### Given entries
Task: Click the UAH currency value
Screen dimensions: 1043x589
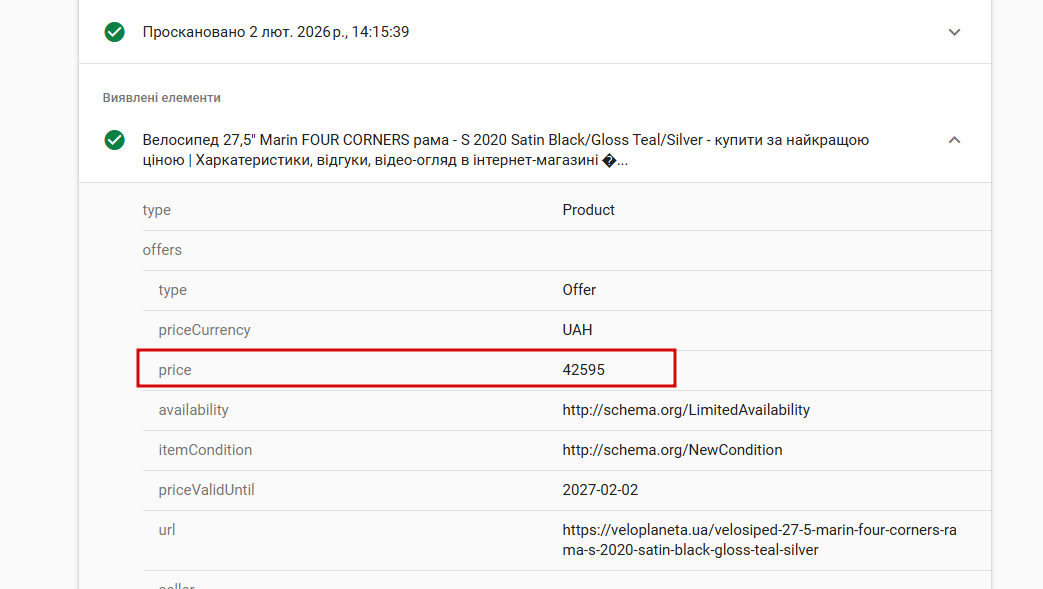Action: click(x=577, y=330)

==

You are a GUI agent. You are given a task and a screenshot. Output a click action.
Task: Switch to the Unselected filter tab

--

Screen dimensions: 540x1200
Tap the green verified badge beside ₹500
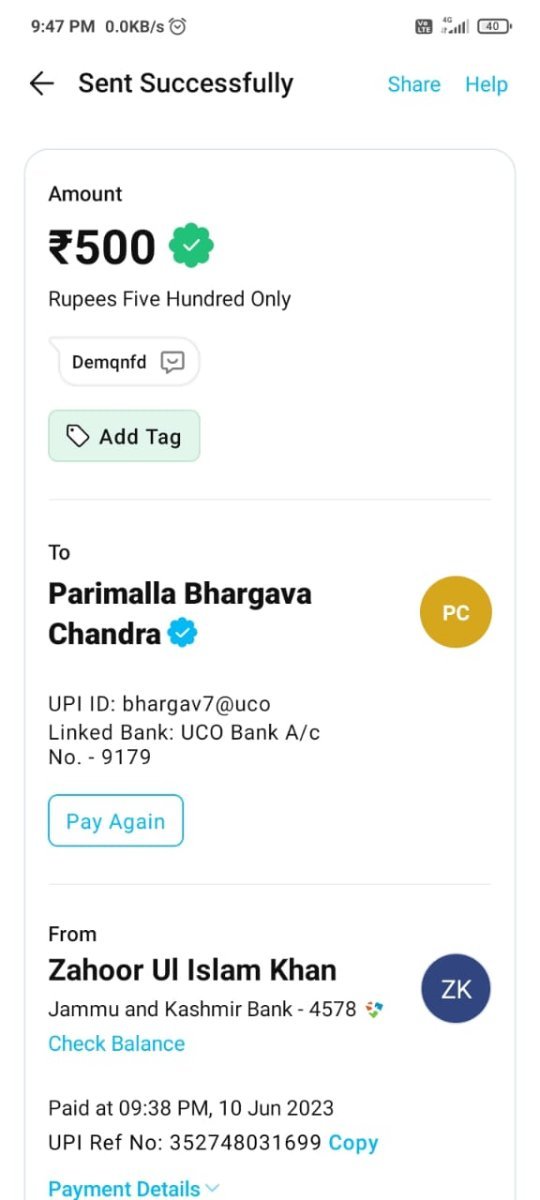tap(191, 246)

### Task objective
Show each line above that contains the string "dimensions". Case counts.

### Correct answer
Screen dimensions: 1043x589
Screen dimensions: 540x1200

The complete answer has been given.